Exercise
For the records below, print the lines from the line with "Click the 最佳做法 score gauge showing 83" through the line with "Delete the Test03" exactly as written; include both end lines and exclude the rest.

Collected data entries
◆ ◆ ◆ ◆ ◆

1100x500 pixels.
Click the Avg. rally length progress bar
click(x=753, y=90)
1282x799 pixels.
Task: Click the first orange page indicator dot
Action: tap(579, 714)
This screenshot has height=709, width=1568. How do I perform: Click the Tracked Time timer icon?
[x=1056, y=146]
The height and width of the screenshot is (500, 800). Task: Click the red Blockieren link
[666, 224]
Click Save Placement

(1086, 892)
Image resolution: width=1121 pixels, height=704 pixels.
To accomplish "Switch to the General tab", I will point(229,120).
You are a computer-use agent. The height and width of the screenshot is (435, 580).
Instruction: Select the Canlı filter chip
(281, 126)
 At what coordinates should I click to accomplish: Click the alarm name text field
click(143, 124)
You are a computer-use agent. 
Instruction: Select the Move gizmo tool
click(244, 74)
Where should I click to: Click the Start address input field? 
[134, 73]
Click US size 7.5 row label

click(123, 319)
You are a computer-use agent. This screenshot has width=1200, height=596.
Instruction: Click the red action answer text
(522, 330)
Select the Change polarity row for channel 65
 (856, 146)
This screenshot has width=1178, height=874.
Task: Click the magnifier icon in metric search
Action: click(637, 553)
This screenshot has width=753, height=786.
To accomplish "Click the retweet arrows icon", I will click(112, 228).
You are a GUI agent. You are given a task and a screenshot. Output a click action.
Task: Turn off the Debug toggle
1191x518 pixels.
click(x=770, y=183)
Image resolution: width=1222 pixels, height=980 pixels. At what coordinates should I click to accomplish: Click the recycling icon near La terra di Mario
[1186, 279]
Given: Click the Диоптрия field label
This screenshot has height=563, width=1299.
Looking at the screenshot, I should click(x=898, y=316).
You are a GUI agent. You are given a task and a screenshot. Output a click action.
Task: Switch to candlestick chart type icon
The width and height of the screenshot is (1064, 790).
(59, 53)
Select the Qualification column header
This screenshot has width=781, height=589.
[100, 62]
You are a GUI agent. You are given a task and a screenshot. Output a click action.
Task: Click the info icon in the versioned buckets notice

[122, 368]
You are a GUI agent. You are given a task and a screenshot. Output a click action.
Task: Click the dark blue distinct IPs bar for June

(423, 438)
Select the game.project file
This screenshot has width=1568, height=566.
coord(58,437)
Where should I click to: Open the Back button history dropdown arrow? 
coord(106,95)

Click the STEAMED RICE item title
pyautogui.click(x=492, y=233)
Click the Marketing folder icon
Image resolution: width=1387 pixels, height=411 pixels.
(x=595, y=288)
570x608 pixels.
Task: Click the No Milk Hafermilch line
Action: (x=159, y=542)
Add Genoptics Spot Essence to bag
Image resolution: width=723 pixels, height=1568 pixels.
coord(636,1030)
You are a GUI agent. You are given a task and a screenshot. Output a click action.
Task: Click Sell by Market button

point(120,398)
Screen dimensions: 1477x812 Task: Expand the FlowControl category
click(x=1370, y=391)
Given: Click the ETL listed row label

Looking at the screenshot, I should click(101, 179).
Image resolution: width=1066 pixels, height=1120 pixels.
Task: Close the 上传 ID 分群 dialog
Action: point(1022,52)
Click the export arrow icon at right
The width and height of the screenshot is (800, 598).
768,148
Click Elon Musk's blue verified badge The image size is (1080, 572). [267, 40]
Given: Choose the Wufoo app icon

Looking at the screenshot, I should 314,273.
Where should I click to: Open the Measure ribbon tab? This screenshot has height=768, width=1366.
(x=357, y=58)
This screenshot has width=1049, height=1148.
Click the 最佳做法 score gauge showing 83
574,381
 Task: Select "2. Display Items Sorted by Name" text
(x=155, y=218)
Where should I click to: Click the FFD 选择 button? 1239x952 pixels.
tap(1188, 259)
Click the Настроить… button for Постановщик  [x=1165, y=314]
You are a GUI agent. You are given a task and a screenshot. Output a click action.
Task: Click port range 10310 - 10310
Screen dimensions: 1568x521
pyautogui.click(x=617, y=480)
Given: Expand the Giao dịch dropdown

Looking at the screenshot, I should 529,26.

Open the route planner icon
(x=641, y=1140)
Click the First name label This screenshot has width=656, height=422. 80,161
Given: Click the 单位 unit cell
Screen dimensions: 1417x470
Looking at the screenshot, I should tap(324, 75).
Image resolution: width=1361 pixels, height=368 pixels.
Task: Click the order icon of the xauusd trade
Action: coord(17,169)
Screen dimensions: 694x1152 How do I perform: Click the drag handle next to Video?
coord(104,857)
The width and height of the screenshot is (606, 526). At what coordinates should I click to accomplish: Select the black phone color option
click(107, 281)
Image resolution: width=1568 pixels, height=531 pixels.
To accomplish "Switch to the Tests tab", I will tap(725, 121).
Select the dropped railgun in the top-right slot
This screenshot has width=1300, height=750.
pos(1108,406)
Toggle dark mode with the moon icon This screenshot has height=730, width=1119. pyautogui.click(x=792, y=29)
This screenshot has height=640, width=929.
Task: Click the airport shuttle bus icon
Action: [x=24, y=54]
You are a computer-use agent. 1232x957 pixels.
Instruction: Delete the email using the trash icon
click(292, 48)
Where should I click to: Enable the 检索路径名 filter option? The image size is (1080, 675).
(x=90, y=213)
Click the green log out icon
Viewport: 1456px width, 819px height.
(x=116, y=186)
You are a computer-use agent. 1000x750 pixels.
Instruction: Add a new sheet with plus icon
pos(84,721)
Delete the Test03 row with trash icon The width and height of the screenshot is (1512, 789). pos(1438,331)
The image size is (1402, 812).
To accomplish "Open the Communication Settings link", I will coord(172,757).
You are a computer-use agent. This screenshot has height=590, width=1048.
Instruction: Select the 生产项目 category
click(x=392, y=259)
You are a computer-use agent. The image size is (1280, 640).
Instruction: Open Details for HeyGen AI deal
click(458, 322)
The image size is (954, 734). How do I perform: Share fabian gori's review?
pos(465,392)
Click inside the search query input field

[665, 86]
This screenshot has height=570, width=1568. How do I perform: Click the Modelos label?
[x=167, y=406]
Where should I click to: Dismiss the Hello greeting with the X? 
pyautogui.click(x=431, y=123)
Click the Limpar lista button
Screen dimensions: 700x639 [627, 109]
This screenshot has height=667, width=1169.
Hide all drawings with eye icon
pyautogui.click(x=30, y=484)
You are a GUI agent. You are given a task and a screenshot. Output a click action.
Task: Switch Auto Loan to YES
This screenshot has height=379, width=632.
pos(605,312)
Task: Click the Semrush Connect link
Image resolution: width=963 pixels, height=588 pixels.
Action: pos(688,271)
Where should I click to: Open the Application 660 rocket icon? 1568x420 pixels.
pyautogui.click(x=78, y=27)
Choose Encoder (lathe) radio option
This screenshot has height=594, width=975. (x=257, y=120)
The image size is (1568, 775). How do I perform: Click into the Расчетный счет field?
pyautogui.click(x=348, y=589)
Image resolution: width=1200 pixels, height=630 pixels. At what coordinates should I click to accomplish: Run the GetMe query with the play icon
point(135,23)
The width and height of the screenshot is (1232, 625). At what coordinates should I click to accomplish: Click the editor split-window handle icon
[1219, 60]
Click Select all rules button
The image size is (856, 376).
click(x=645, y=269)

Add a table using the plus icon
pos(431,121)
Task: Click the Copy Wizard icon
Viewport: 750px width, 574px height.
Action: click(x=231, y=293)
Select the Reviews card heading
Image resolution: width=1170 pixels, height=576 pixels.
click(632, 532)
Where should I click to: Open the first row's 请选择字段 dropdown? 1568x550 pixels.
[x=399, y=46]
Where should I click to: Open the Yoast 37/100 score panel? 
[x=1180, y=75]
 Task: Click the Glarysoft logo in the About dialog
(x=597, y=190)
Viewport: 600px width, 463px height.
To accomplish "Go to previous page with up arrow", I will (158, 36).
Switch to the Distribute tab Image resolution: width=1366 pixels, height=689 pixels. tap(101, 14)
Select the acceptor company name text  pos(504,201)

◆ ◆ ◆ ◆ ◆

Answer to this exercise
Click the 最佳做法 score gauge showing 83
574,381
 Task: Select "2. Display Items Sorted by Name" text
(x=155, y=218)
Where should I click to: Click the FFD 选择 button? 1239x952 pixels.
tap(1188, 259)
Click the Настроить… button for Постановщик  [x=1165, y=314]
You are a GUI agent. You are given a task and a screenshot. Output a click action.
Task: Click port range 10310 - 10310
Screen dimensions: 1568x521
pyautogui.click(x=617, y=480)
Given: Expand the Giao dịch dropdown

Looking at the screenshot, I should 529,26.

Open the route planner icon
(x=641, y=1140)
Click the First name label This screenshot has width=656, height=422. 80,161
Given: Click the 单位 unit cell
Screen dimensions: 1417x470
Looking at the screenshot, I should tap(324, 75).
Image resolution: width=1361 pixels, height=368 pixels.
Task: Click the order icon of the xauusd trade
Action: coord(17,169)
Screen dimensions: 694x1152 How do I perform: Click the drag handle next to Video?
coord(104,857)
The width and height of the screenshot is (606, 526). At what coordinates should I click to accomplish: Select the black phone color option
click(107, 281)
Image resolution: width=1568 pixels, height=531 pixels.
To accomplish "Switch to the Tests tab", I will tap(725, 121).
Select the dropped railgun in the top-right slot
This screenshot has width=1300, height=750.
pos(1108,406)
Toggle dark mode with the moon icon This screenshot has height=730, width=1119. pyautogui.click(x=792, y=29)
This screenshot has height=640, width=929.
Task: Click the airport shuttle bus icon
Action: [x=24, y=54]
You are a computer-use agent. 1232x957 pixels.
Instruction: Delete the email using the trash icon
click(292, 48)
Where should I click to: Enable the 检索路径名 filter option? The image size is (1080, 675).
(x=90, y=213)
Click the green log out icon
Viewport: 1456px width, 819px height.
(x=116, y=186)
You are a computer-use agent. 1000x750 pixels.
Instruction: Add a new sheet with plus icon
pos(84,721)
Delete the Test03 row with trash icon The width and height of the screenshot is (1512, 789). pos(1438,331)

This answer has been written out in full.